WHAT THE TASK REQUIRES: Please reproduce every item below word for word, leaving out the pictures.

(Collected data)
*-*-*

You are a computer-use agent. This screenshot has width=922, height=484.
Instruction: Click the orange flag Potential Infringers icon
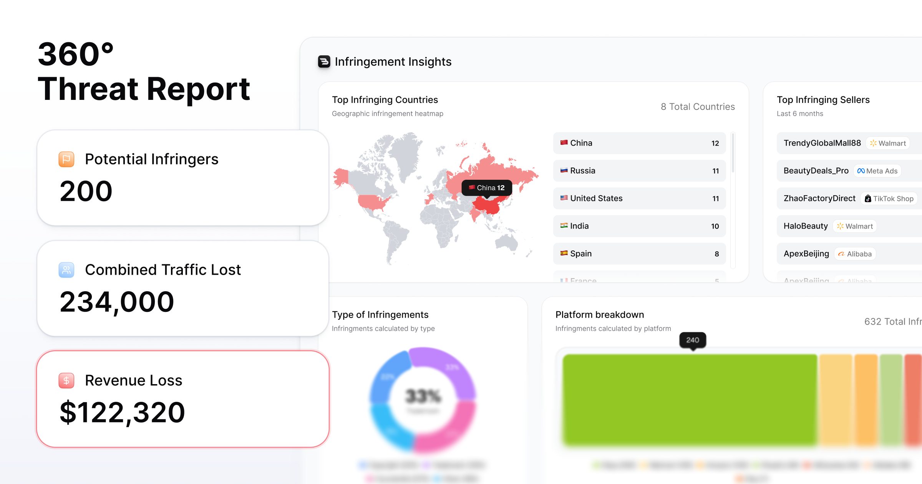66,159
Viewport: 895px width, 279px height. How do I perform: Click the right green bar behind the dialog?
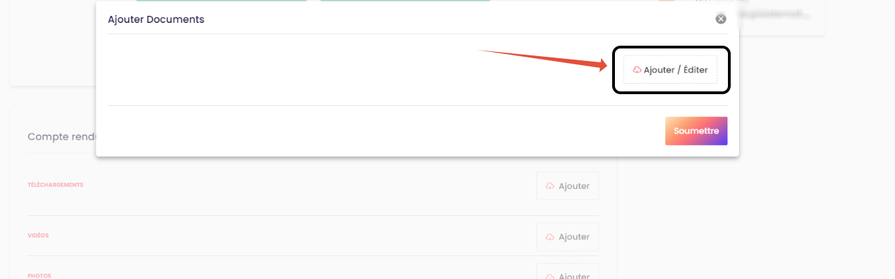[405, 1]
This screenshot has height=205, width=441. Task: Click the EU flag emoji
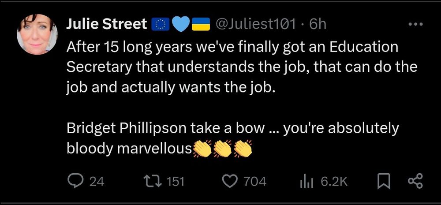click(x=161, y=24)
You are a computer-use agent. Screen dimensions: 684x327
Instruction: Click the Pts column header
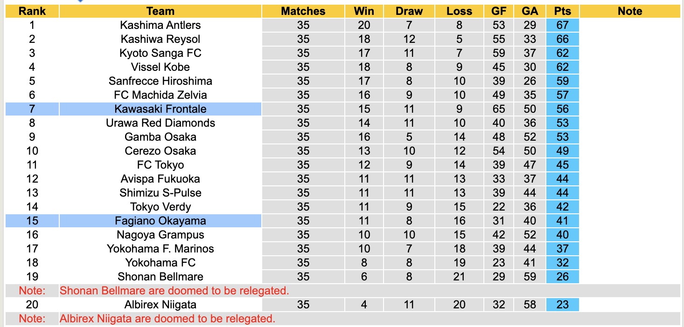(x=562, y=11)
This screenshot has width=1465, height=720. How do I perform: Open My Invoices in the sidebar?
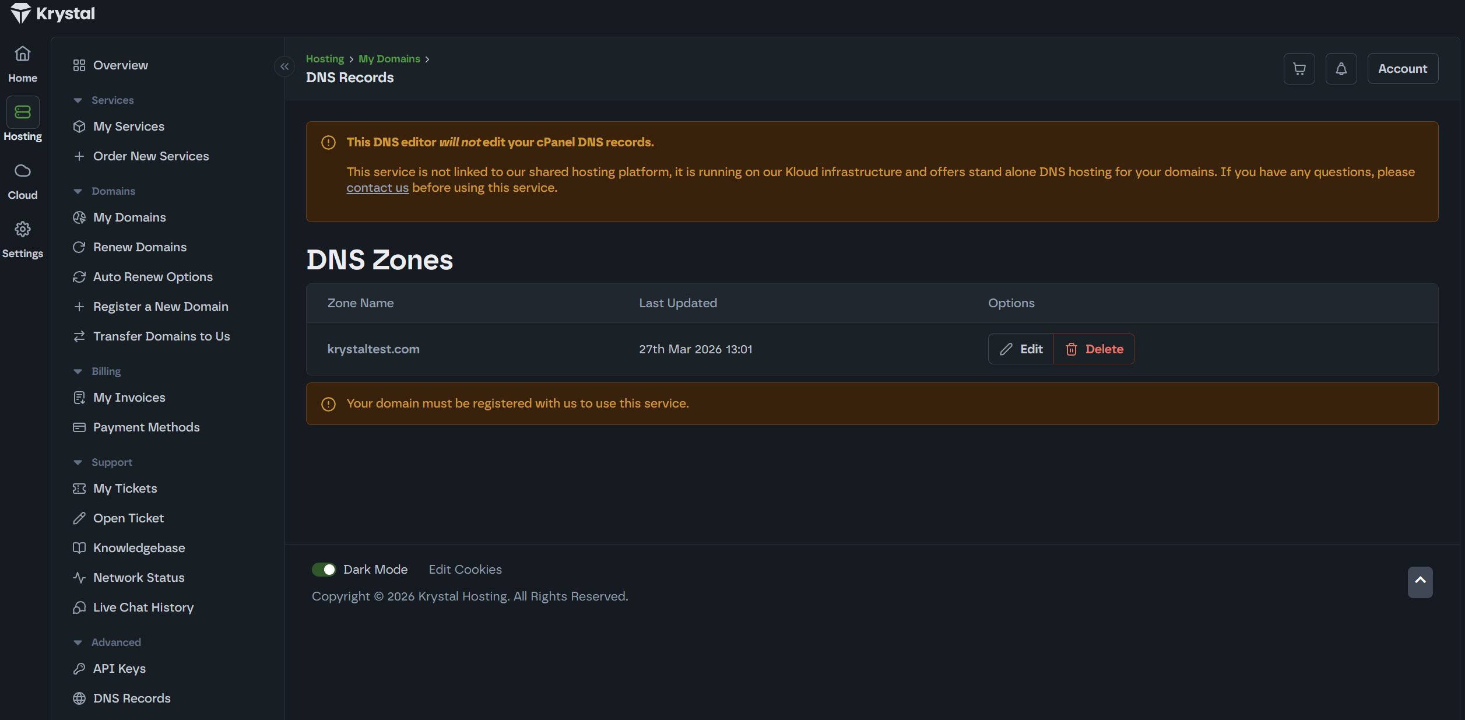129,398
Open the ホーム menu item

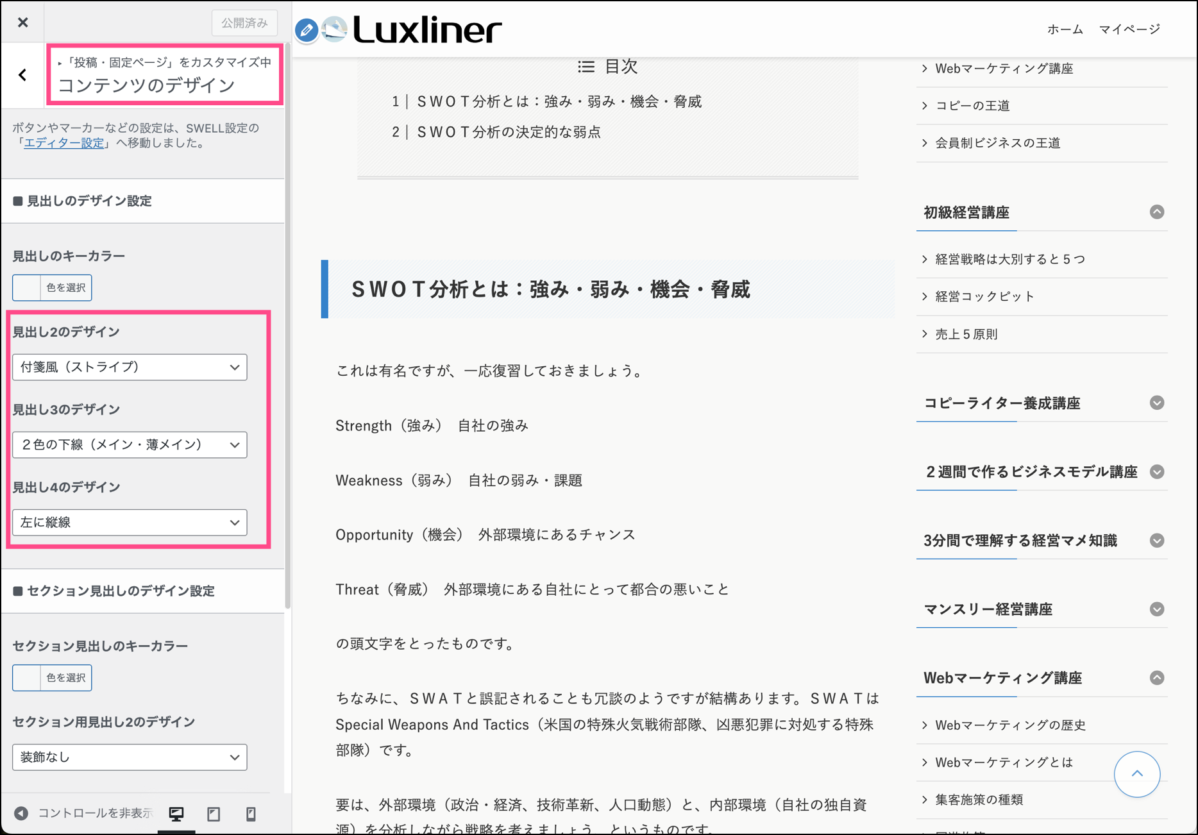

*-*-*

COMPLETE RESPONSE:
You are a computer-use agent. This screenshot has width=922, height=484.
Instruction: Click the orange flag Potential Infringers icon
66,159
Viewport: 895px width, 279px height. How do I perform: Click the right green bar behind the dialog?
[405, 1]
This screenshot has height=205, width=441. Task: Click the EU flag emoji
click(x=161, y=24)
You are a computer-use agent. Screen dimensions: 684x327
Instruction: Click the Pts column header
(x=562, y=11)
This screenshot has width=1465, height=720. How do I perform: Open My Invoices in the sidebar?
129,398
Open the ホーム menu item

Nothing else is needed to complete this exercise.